Assigned task: Repeat exactly, and only, the lines of the entries below from the one with "1078x998 pixels." through the one with "Expand the Panel Types dropdown", both ends included.

Dataset entries:

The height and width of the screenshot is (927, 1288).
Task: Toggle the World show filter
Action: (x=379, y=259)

* * *

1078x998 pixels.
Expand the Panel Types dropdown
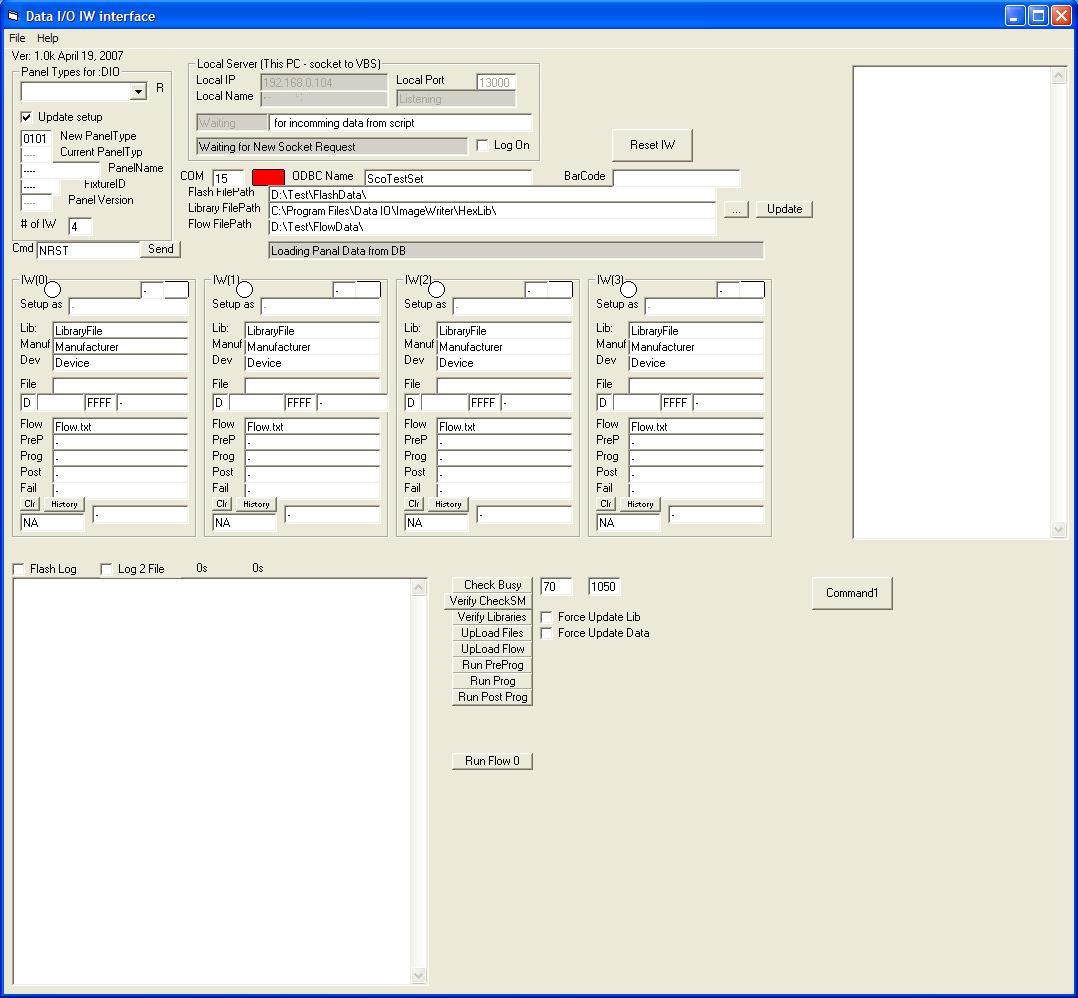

--

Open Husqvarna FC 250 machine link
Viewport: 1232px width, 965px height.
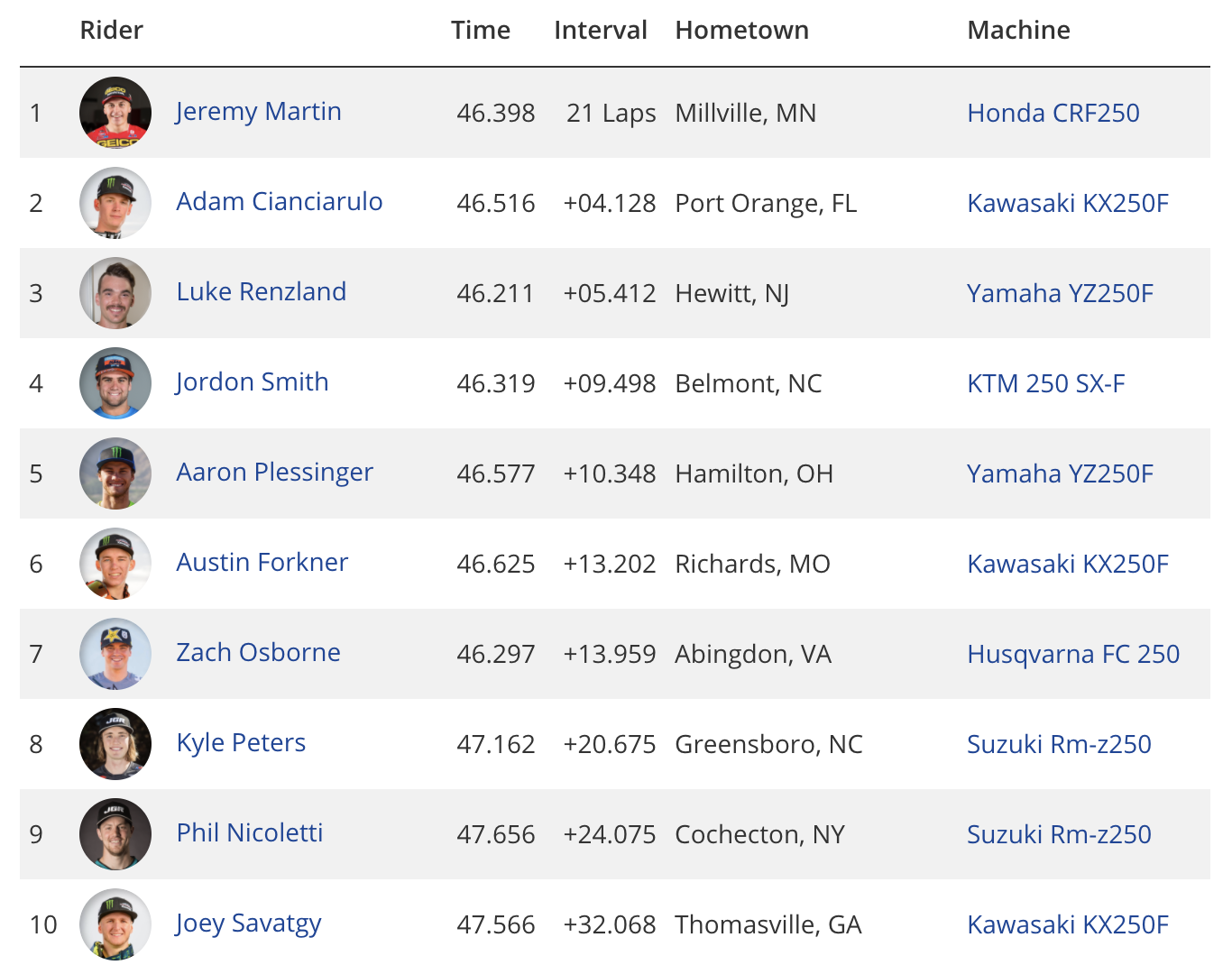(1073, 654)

Written answer:
1078x998 pixels.
Expand the Panel Types dropdown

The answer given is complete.